= Nevi (company) =

Norwegian financial company

Nevi was a Bergen, Norway-based financial company. Owned by Vital, it experienced a rapid growth during the 1980s, before nearly going bankrupt and being taken over by Bergen Bank in 1988.

The company experienced a boom starting in 1980, when it had total assets of 1.4 billion Norwegian krone (NOK). By 1982 it had reached NOK 3.5 billion, by 1984 NOK 8.5 billion, and peaked at NOK 15.9 billion in 1986. The company established itself in Denmark in 1982 and bought Staten Bank Holland in 1984. The following year it established the subsidiary Sleipnir UK and bought the British Baltic PLC, and bought the Danish stock broker firm Erik Møller Eftf.

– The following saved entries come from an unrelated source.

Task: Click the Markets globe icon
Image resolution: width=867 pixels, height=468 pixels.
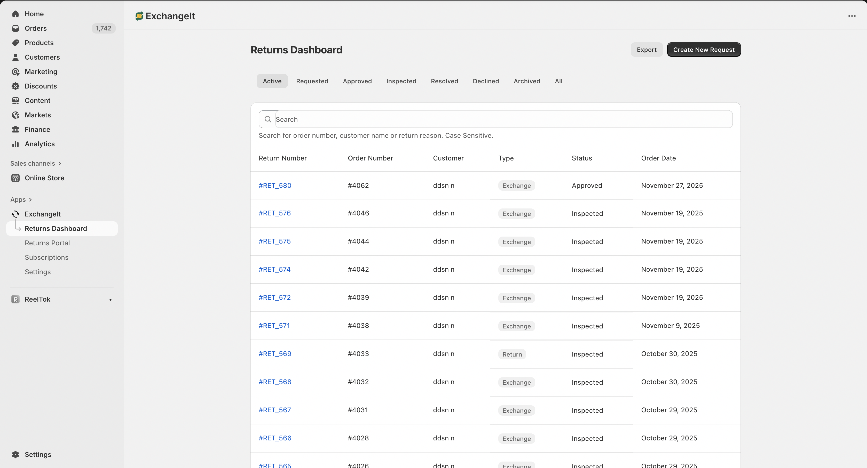Action: [x=15, y=115]
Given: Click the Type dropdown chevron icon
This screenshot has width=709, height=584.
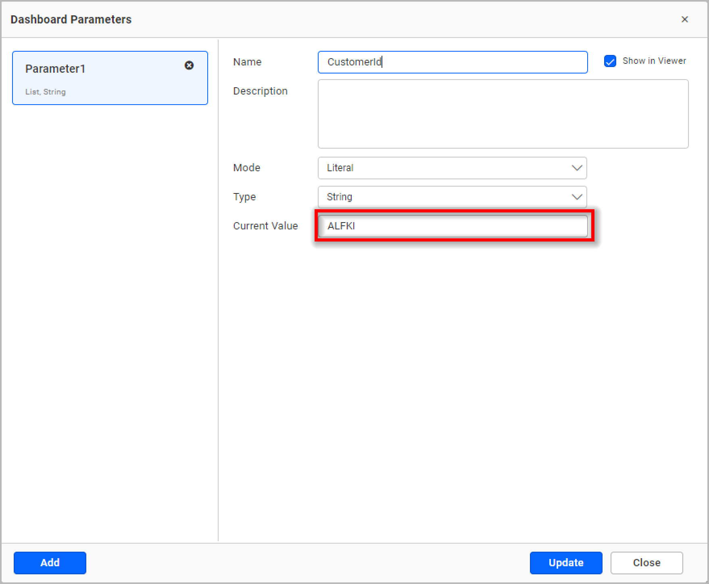Looking at the screenshot, I should 577,197.
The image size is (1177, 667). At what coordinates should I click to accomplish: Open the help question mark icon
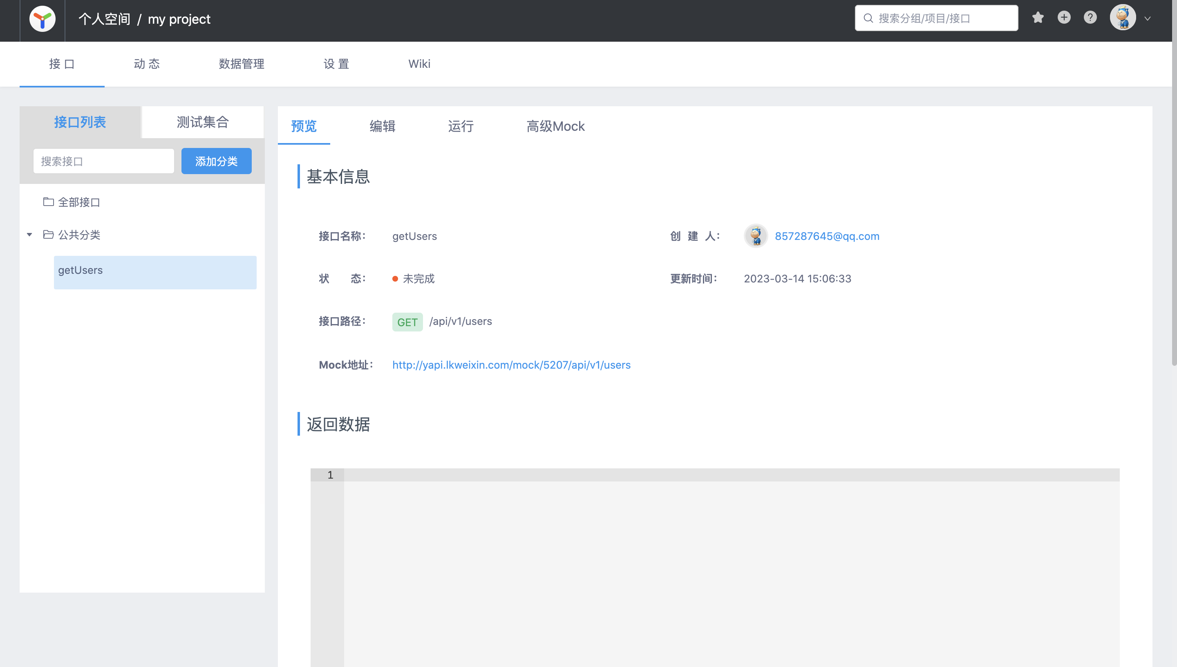point(1090,17)
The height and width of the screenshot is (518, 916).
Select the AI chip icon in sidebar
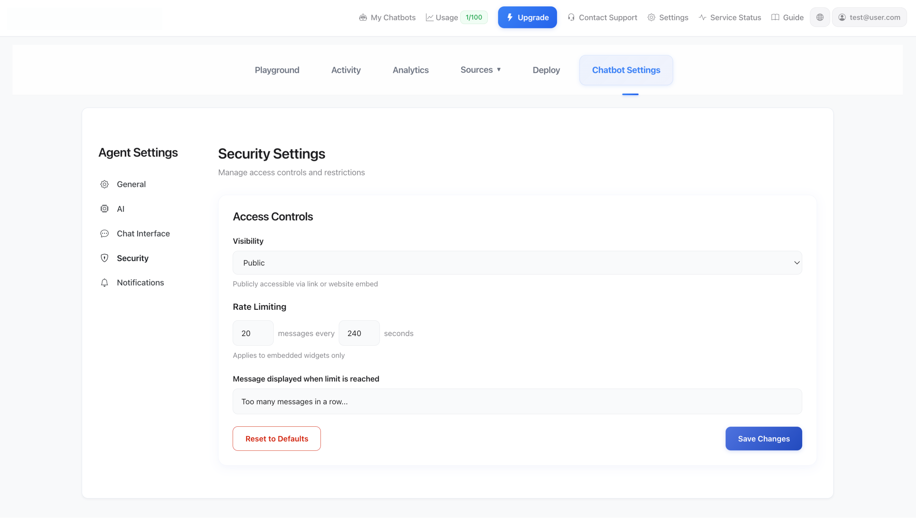coord(104,209)
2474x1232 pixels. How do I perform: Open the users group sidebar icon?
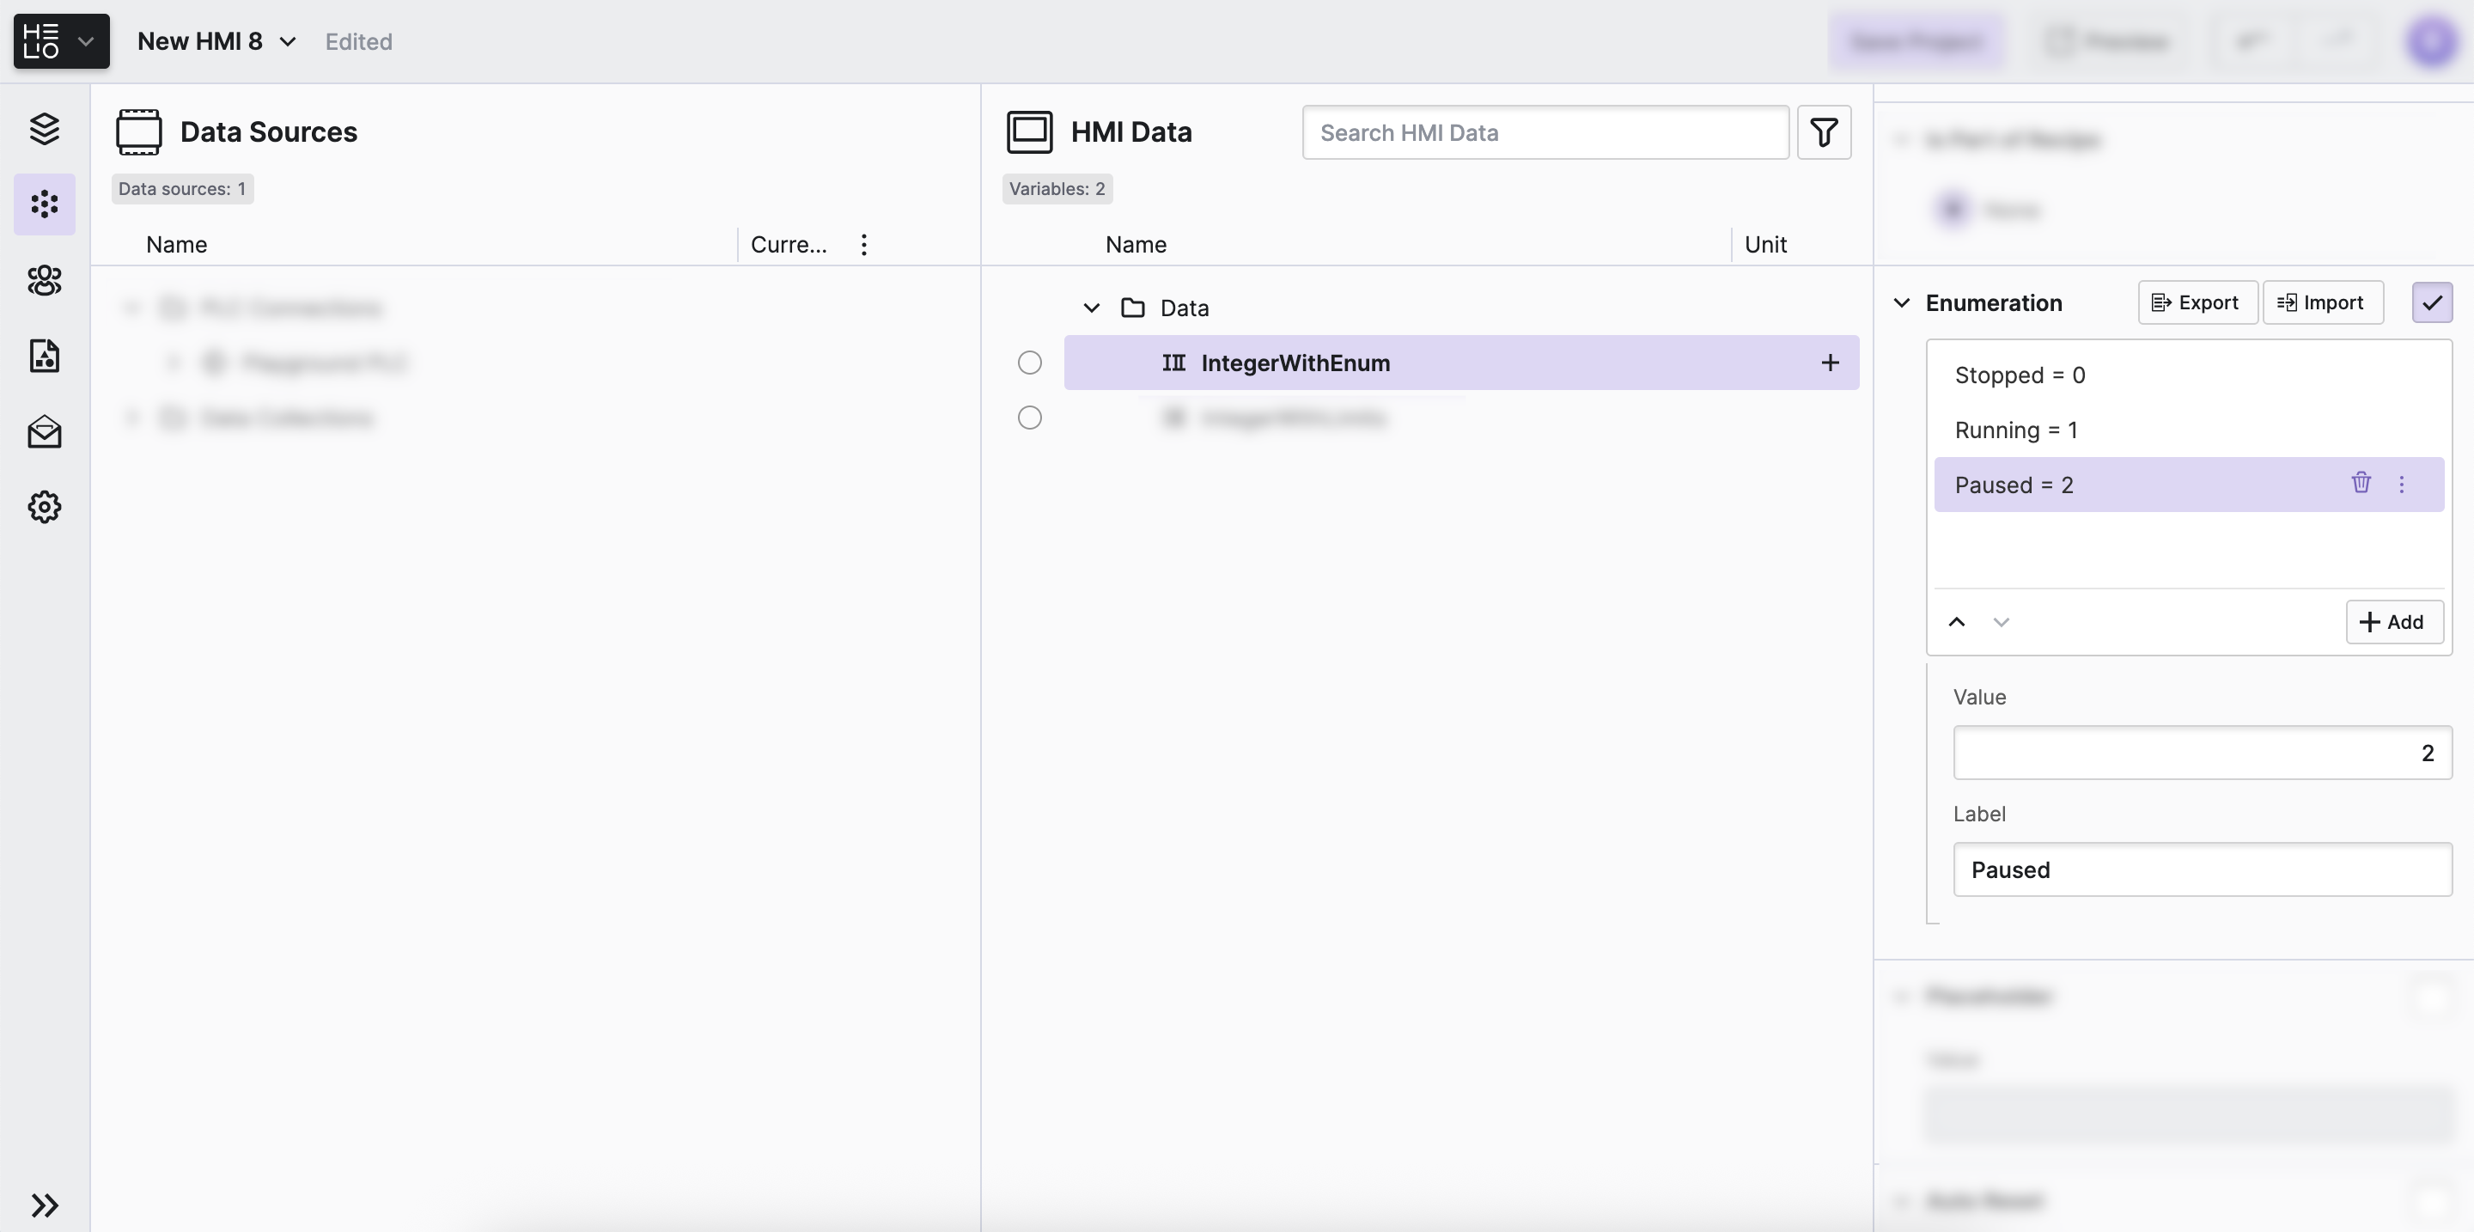[x=44, y=280]
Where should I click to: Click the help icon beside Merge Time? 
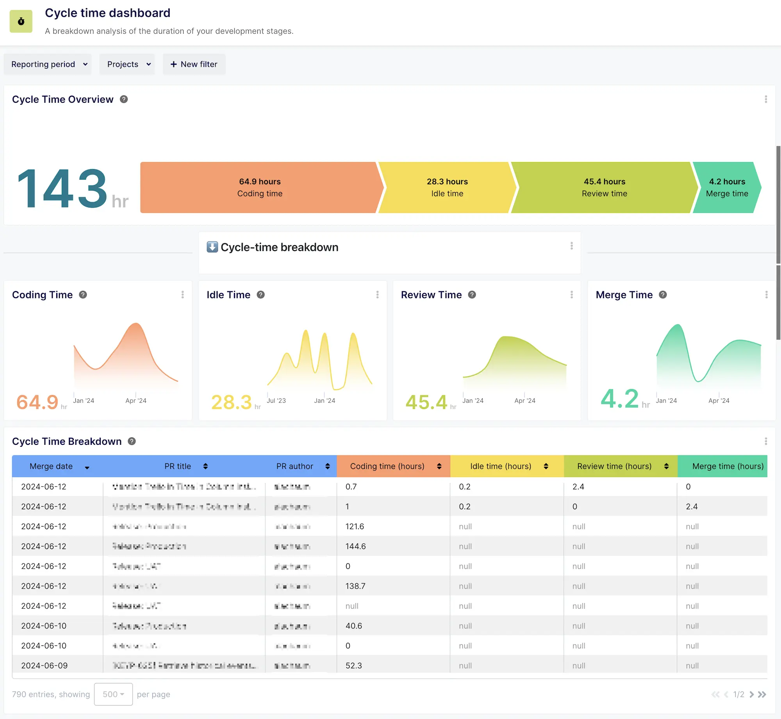pos(663,295)
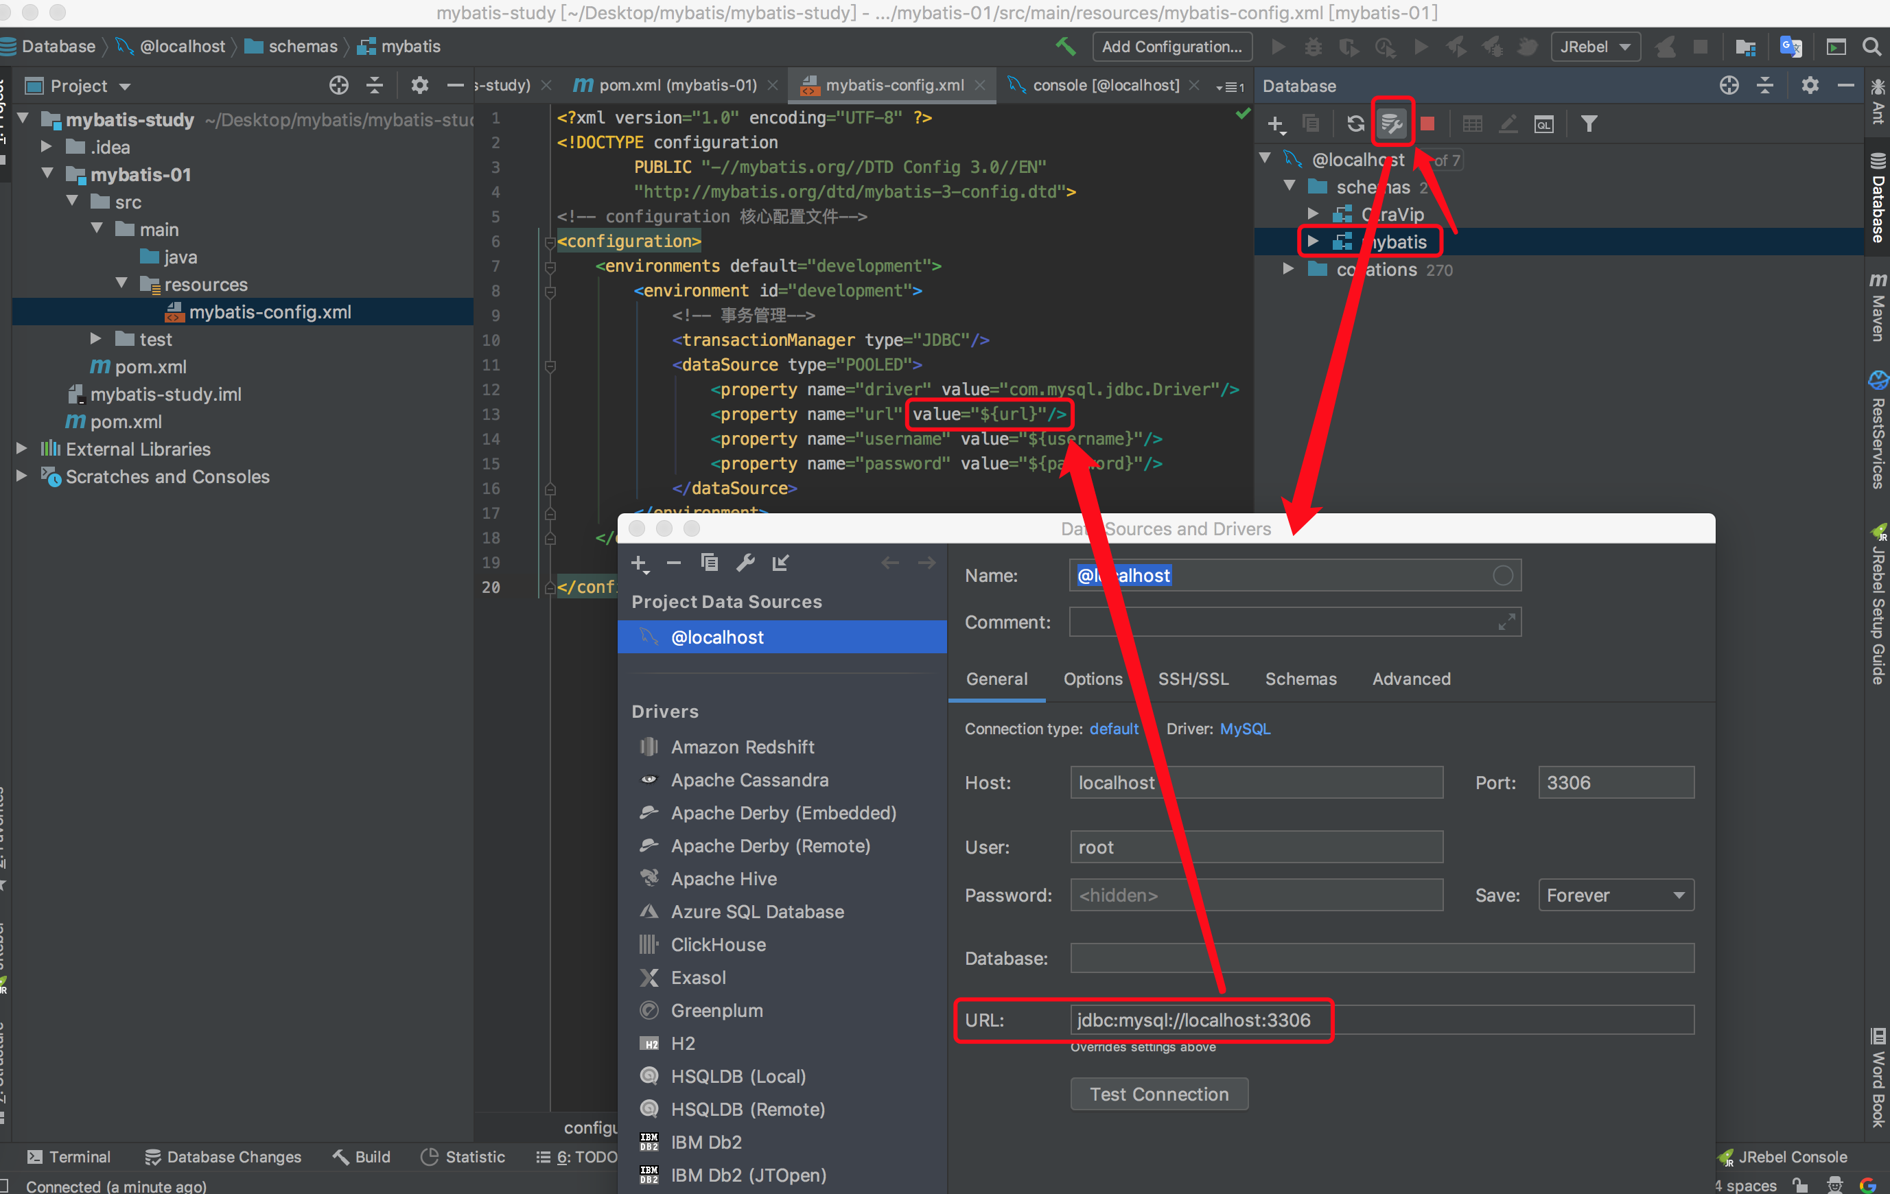The width and height of the screenshot is (1890, 1194).
Task: Expand the mybatis schema node
Action: 1312,241
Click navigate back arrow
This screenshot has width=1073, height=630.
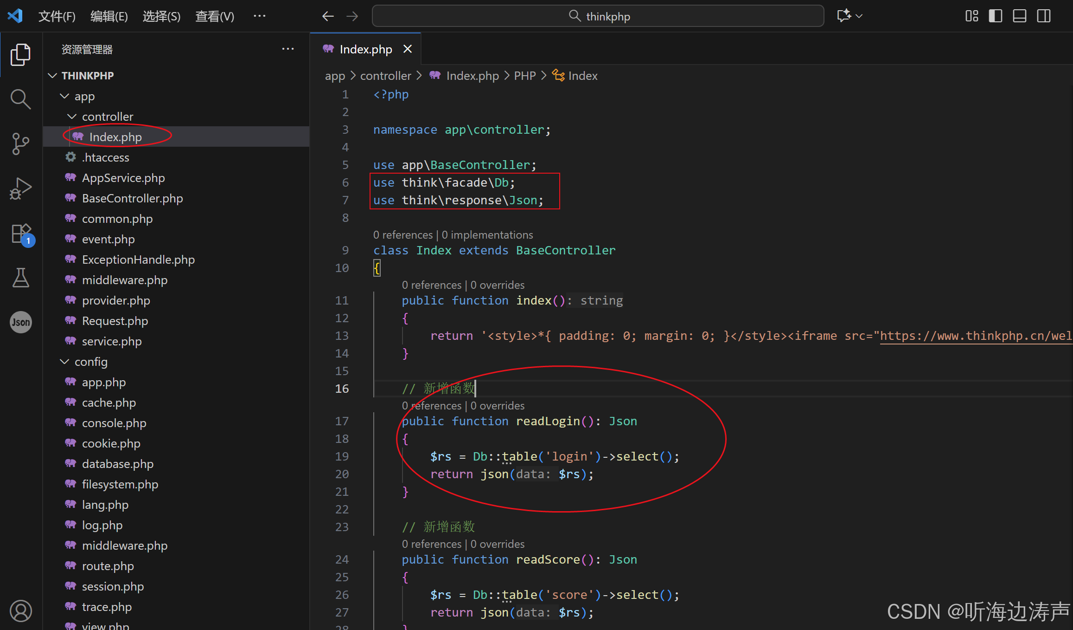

After profits from 1980 through 1985, the company started having losses in 1986. In 1987 the company lost large sums in the bankruptcy of VIP Scandinavia, then the company closed its operations in Britain and the Netherlands. That year the company had a loss of NOK 597.6 million.

In 1988, it was Scandinavia's largest financing company with operations in Norway, Sweden, Denmark, Iceland and the Netherlands. It had a total assets of NOK 14 billion, half of which was short-term loans in the money market. To pay for the defaults, Vesta lent Nevi NOK 960 million in 1987 and 1988. This caused Vesta to stand at the verge of bankruptcy and to secure sufficient liquidity had to sell Nevi. Nevi was thus bought by the largest creditor, Bergen Bank, for NOK 1.5 billion, of fear of the losses they would have if the company file for bankruptcy.